Il me reste bien peu de place pour vous parler de la pièce de M. Auguste Germain. il Etranger a brillamment réussi. Le sujet est analogue à ceux qui furent chers aux dramaturges du second Empire : c’est une rivalité d’amour entre un fils vertueux et un père libertin. M. Germain l’a traité avec une franchise heureuse. Et le dénouement est ingénieux.
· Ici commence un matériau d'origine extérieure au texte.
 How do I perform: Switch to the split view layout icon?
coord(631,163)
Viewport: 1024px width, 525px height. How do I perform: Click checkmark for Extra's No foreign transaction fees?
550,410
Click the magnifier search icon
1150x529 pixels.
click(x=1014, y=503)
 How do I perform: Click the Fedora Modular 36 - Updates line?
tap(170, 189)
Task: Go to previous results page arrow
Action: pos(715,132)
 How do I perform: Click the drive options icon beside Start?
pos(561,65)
Deux détails montrent les progrès qu’a faits, chez le public, la liberté d’esprit. Les spectateurs n’ont bronché ni devant les injures redoublées dont le fils accable son père, — un peu pour le plaisir ou du moins sans grande nécessité dramatique, — ni devant le procédé hardi de la pure jeune fille, qui, pour dénouer l’action, devient la maîtresse de son fiancé. M. Germain s’est fait applaudir sans effort en jetant brusquement sur les planches ce qui, autrefois, n’y aurait pu être hasardé qu’avec mille précautions. De ce sang-froid et, si je puis dire, de cet « estomac » du public, les jeunes auteurs concluront, j’espère, que, s’il n’y a plus de danger, il n’y a plus d’intérêt maintenant à s’attarder sur certains sujets.
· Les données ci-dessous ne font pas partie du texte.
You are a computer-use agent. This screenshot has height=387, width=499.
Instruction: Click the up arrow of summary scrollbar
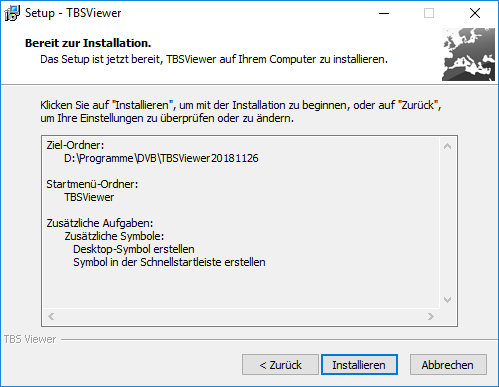tap(448, 146)
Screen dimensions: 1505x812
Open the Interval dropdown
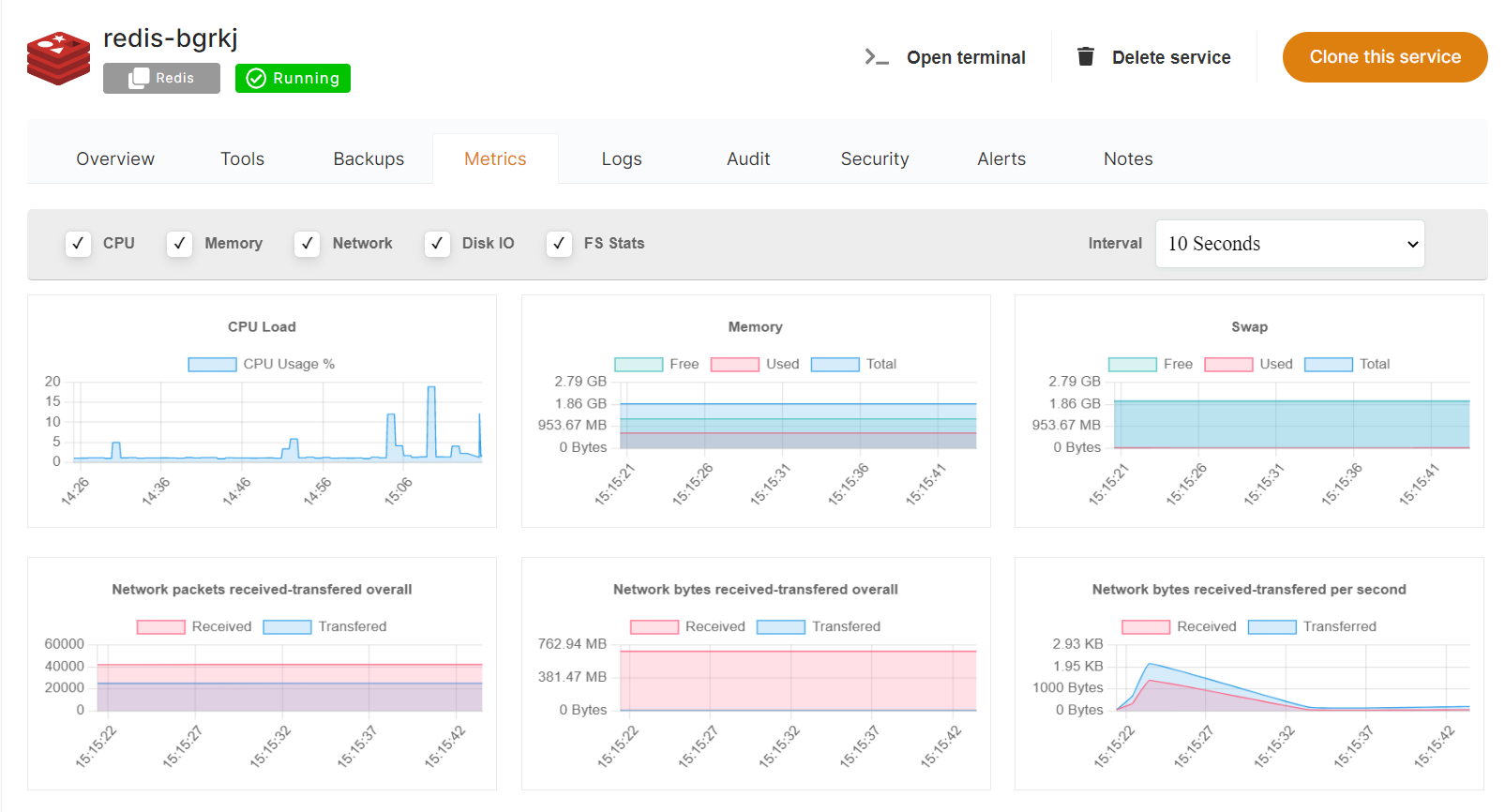coord(1289,244)
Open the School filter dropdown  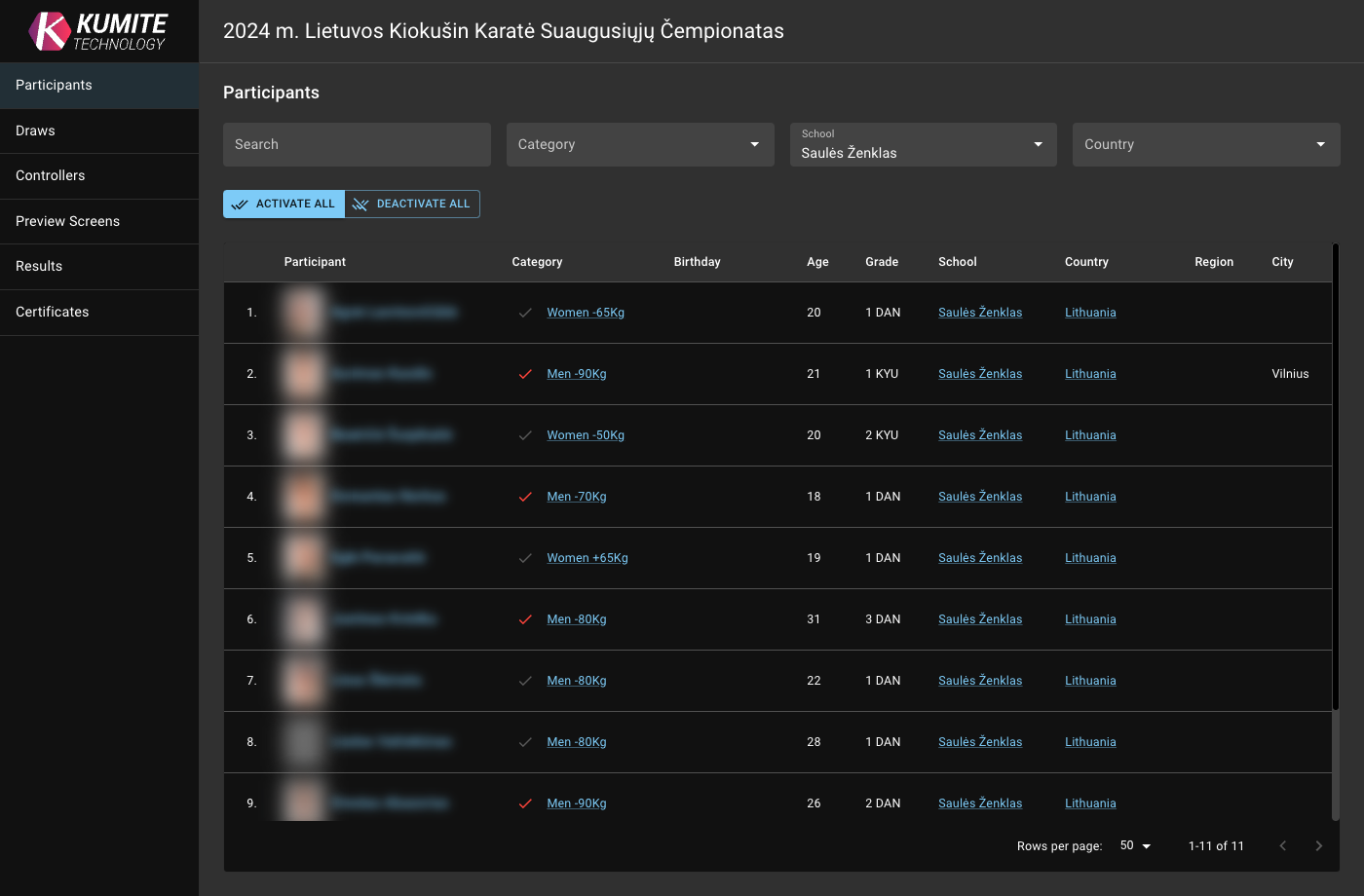click(922, 144)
La partie comique de l’ouvrage est, à mon gré, un peu facile : mais elle a été goûtée comme le reste. C’est que M. Auguste Germain garde, à travers tout, un don précieux : le mouvement scénique.

La pièce est fort bien jouée par MM. Dieudonné, Léon Noël et Janvier; bien par M. Paul Roussel, et par Mlles Depoix et Grumbach.


JULES LEMAÎTRE.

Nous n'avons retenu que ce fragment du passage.